西暦2020年6月8日、中国政府の国務院香港マカオ事務弁公室・張暁明副主任が香港政府主催によるWEBシンポジウムにおいて「国家安全法」制定について一時間にわたり演説し、香港における抗議活動を非難するとともに、弾圧の正当性を強調した。

張暁明副主任は演説の中で国家安全法について「香港の一国二制度を維持するためのウイルス対策ソフトのようなもの」と説明。香港市民による抗議活動をコンピュータ・ウイルスになぞらえた形だ。
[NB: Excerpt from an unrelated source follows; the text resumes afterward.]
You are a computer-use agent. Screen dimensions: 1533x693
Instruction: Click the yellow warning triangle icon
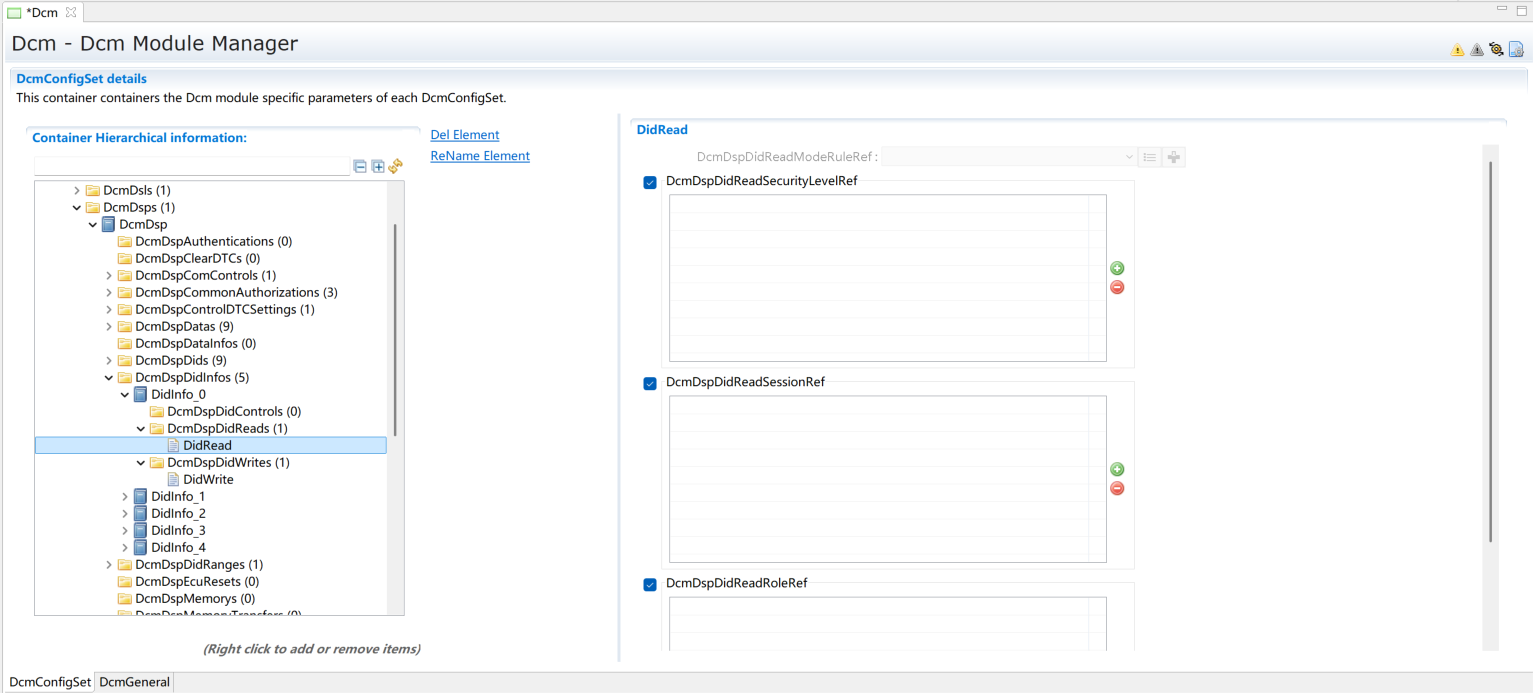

その上で、「国家安全法は、ごく一部の過激派に対してのみ適用される」と述べ、香港民族党創設者の陳浩天氏を名指しして批判した。この演説で名指しされたのは陳浩天氏だけだった。

国務院香港マカオ事務弁公室・張暁明副主任

すでに香港民族党は香港政府により強制的に解散させられ、香港内での政治活動を禁止されている。今のところ香港で解散させられた政治団体は香港民族党だけだ。陳浩天氏は2020年ノーベル平和賞にノミネートされていることでも知られる。

NHKは張暁明副主任の演説について「中国政府高官が演説 香港の抗議活動批判 法整備考え改めて強調」と題する記事を配信したが、陳浩天氏が名指しされたことには触れていない。

▽中国政府高官が演説 香港の抗議活動批判 法整備考え改めて強調(NHK)
nhk.or.jp/news

国際戦略家の石井英俊氏はTwitterで「NHKがスルーしている重大な話」として陳浩天氏が唯一名指しされたことに言及し、「リベラルの周庭などと違い、メディアもスルー。彼のまわりはいま非常に危ない事態になってきている」と述べた。